Konsekuensi kognitif, sosial dan kejuruan

Banyak penyelidikan menunjukkan individu dengan insomnia kronis,

sebagai lawan dari tidak atau sesekali insomnia, memiliki lebih banyak kesulitan

7

Page 8: Diagnosis, Prevalensi, Jalur, Konsekuensi & Pengobatan Insomnia

dengan intelektual, sosial dan / atau fungsi kejuruan. Beberapa laporan penelitian

bahwa pasien dengan insomnia kronis memiliki gangguan kognitif subyektif.

Namun, tujuan evaluasi pasien dengan insomnia kronis belum mengungkapkan

bukti defisit kognitif yang dapat diandalkan. Perbedaan ini mungkin berhubungan

dengan baik sebuah bias atensi untuk kinerja negatif (yang benar-benar tidak

berbeda dari defisit normal) atau fakta apresiasi nyata pasien bahwa usaha ekstra

diperlukan untuk memelihara performa normal atau dekat normal. Dalam hal

fungsi sosial, insomnia kronis dikaitkan dengan penurunan kemampuan untuk

menangani iritasi ringan dan menikmati keluarga dan kehidupan sosial, bersama

dengan lebih terganggu hubungan interpersonal. Dalam hal fungsi kejuruan,

insomnia kronis dikaitkan dengan kepuasan kerja dan produktivitas kurang,

miskin skor kinerja, dan peningkatan absentisme.

Konsekuensi kesehatan

Gangguan mood

Ada besar bukti menunjukkan bahwa insomnia merupakan faktor resiko untuk

timbulnya baru dan berulang gangguan depresif mayor (MDD). Sejumlah studi

crosssectional di masyarakat dan tingkat epidemiologi telah dilakukan untuk menentukan

prevalensi dari kedua insomnia dan depresi. Kedua gangguan yang sangat lazim dan

sering terjadi pada semua rentang usia dan terutama dalam kelompok yang lebih tua dan

wanita. Sementara kedua gangguan yang bervariasi didefinisikan seluruh studi, secara

umum prevalensi insomnia adalah sekitar 15 persen dan bahwa depresi adalah sekitar 8-9

persen. Misalnya, dasar perkiraan prevalensi dari sebuah studi (n = 7954) berdasarkan

data National Institute of Mental Health Epidemiologic Catchment Area adalah 10 persen

untuk insomnia dan 5 persen untuk depresi. Di antara mereka subyek dengan insomnia,

23 persen mengalami depresi, antara subyek dengan depresi, 42 persen memiliki

insomnia. Stewart et al menerapkan lebih ketat kriteria diagnostik daripada kebanyakan

studi sebelum data dari Second National Survey of Psychiatric Morbidity dilakukan di

Inggris (n = 8.580). Penggunaan kriteria lebih ketat, perkiraan angka prevalensi adalah 5

persen untuk insomnia dan 3 persen untuk depresi. Di antara mereka subyek dengan

insomnia 21 persen mengalami depresi, sedangkan antara subyek dengan depresi 40

persen mengalami insomnia.

8

Page 9: Diagnosis, Prevalensi, Jalur, Konsekuensi & Pengobatan Insomnia

Secara keseluruhan, dalam studi di atas, kemungkinan memiliki depresi dalam

konteks insomnia adalah sekitar dua kali lipat dari memiliki insomnia di konteks depresi.

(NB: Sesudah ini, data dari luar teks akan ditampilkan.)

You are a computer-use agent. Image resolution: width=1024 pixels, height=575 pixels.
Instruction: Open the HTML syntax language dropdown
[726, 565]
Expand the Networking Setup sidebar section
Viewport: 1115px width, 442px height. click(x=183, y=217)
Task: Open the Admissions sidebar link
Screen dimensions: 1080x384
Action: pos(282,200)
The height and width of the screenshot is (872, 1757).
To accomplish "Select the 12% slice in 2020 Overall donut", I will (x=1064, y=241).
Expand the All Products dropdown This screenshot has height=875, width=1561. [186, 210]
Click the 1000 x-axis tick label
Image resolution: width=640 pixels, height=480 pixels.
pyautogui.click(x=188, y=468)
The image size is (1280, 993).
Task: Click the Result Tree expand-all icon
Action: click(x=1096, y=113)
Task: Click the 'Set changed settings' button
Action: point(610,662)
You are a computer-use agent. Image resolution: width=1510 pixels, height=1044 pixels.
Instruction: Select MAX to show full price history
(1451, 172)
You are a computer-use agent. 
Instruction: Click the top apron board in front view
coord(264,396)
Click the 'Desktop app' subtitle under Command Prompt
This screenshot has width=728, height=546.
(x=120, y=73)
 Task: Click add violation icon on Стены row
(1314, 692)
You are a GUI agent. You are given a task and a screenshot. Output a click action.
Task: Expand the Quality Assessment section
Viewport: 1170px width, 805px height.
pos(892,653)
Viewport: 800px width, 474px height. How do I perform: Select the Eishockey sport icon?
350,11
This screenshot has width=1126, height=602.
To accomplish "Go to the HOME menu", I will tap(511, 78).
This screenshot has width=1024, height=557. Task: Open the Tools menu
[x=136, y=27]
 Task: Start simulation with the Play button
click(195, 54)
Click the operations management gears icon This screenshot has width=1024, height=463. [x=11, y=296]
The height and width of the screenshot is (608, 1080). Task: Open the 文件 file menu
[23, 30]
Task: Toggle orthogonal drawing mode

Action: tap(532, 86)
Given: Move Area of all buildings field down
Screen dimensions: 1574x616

Data tersebut menunjukkan bahwa insomnia dapat dianggap sebagai indikator resiko

depresi.

Sejumlah studi longitudinal memberikan tambahan wawasan hubungan antara

insomnia dan depresi. Dalam satu studi pasien tersebut, insomnia depresi berulang adalah

yang paling menonjol gejala depresi klaster yang mengarah ke episode depresi baru dan

mencapai puncaknya pada minggu kekambuhan. Hal ini menunjukkan bahwa insomnia

adalah resiko faktor untuk dan tanda prodromal dari episode depresi berulang.

Studi longitudinal lain telah menilai apakah insomnia terjadi pada satu atau dua

titik waktu memprediksi depresi pada titik waktu kedua. Ini termasuk beberapa penelitian

menilai terjadinya depresi baru selama periode 1-3 tahun dengan odds ratio (OR) 2-4

untuk insomnia dikaitkan dengan depresi berikutnya dibandingkan dengan tanpa

insomnia. Sebuah studi meta-analisis tersebut dilakukan pada orang dewasa yang lebih

tua menemukan bahwa gangguan tidur, dengan rasio odds 2.6, kedua untuk berkabung

baru-baru (OR 3,3) sebagai faktor resiko untuk depression.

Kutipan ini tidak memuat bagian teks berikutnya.